--- Document extract ---
....
Hadoop High Availability Tutorial

In this tutorial, we will have a look at the High Availability feature of the Apache Hadoop Cluster. High Availability is one of the most important feature which is needed especially when the cluster is in production state. We do not want any single failure to make the whole cluster unavailable, so this is when High Availability of Hadoop comes into play.

1. Introduction

We will try to understand the High Availability feature of Hadoop and how to configure it in the HDFS cluster.
 

 
There are two ways to achieve High Availability in the cluster. They are:

  1. Using the Quorum Journal Manager(QJM)
  2. Using the NFS for the shared storage

In this tutorial, we will learn about setting up HA HDFS cluster using Quorum Journal Manager(QJM). QJM shares the edit logs between the Active and Standby NameNodes to keep both of them in sync so that Standby NameNode is ready and updated if and when it needs to take control of the cluster.

Note: This tutorial assumes that you have the general understanding of the Hadoop, Hadoop Cluster and HDFS Architecture. You can go through the following articles in case needed to have the basic understanding of what you need for this tutorial:

2. How it works?

In Hadoop v1, the NameNode was always the single point of failure in the whole cluster. Any other failure could be handled very well except the NameNode. If the NameNode fails or goes down, the whole cluster will be unavailable for any work unless and until the NameNode is restored back or a new NameNode is added to the cluster.

So Hadoop 2.0 onwards we have the solutions for this, the High Availability feature where we can run redundant NameNodes in the same cluster out of which one will be active and other can be standby. In v2.0 only two redundant nameNodes were supported but in v3.0 we can now add more than 2 redundant NameNodes. But only one NameNode can be active at all times. The active NameNode is responsible for all client operations in the cluster; the standby nodes are just another worker nodes but they also maintaining enough state information that in case of failure in the Active NameNode they can provide fast failover.

To maintain this state and keeping all the active and standby NameNodes synced, QJM comes into action. All the NameNodes communicate with a group of separate daemons called Journal Nodes (JNs). Active node logs all the modification to the majority of Journal Nodes as soon as they are done, then the Standby NameNodes are constantly watching Journal Nodes for these modifications. As soon as the modification is logged in the Journal Node, the Standby NameNodes applies these changes to its own namespace.

Now, the standby NameNodes are also up to-date in case of any failure, to add another precautionary measure, in case of failure of active NameNode, Standby Node will read all the logs and will make sure its namespace is upto-date before taking the role of Active NameNode.

It is not sufficient to keep standby NameNode updated with the namspace changed and edit logs. In order to take control standby NameNode also need to have updated information regarding the status of all the DataNodes and the location of all the data blocks in the cluster. So issues are solved by configuring the DataNodes so that they send block location information and the heartbeats to all the NameNodes and not only to the Active NameNode. This way, the standby NameNode will have all the required information about the DataNodes and the blocks of data on these DataNodes.

3. Configuration for HA

Following are the configuration setting needed to enable Hadoop Cluster for High availability.
....
--- Data lines ---
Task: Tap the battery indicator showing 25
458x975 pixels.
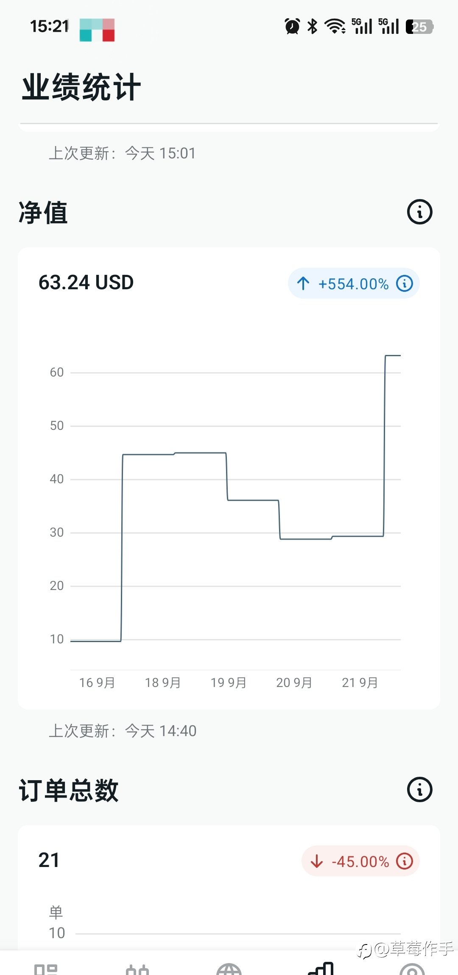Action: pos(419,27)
....
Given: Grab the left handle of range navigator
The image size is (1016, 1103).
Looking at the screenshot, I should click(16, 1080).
....
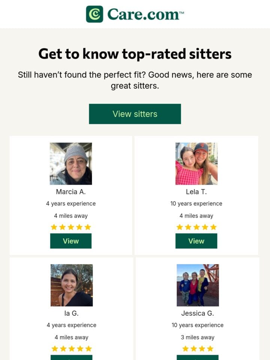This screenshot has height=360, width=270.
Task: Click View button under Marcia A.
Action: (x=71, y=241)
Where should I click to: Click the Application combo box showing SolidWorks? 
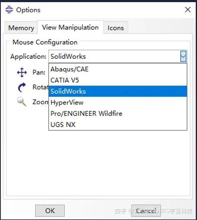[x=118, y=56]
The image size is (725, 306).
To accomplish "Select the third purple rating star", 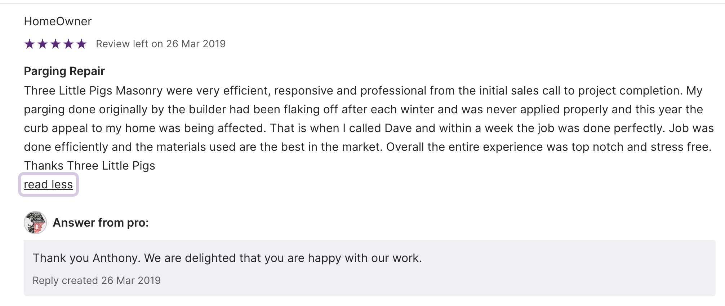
....
--- Exercise instructions ---
1. Summarize the Hadoop High Availability tutorial in two sentences.
2. List every Hadoop version that the Hadoop High Availability tutorial mentions.

--- Answers in order ---
1. The tutorial explains that Hadoop 2.0 onward removes the NameNode as a single point of failure by running redundant NameNodes, of which only one is active while the others stand by, ready for fast failover. Using the Quorum Journal Manager, the active NameNode logs every modification to a group of Journal Nodes that the standby NameNodes watch and apply, and the DataNodes send block location information and heartbeats to all NameNodes so the standbys stay fully informed.

2.
- Hadoop v1
- Hadoop 2.0 (v2.0)
- Hadoop v3.0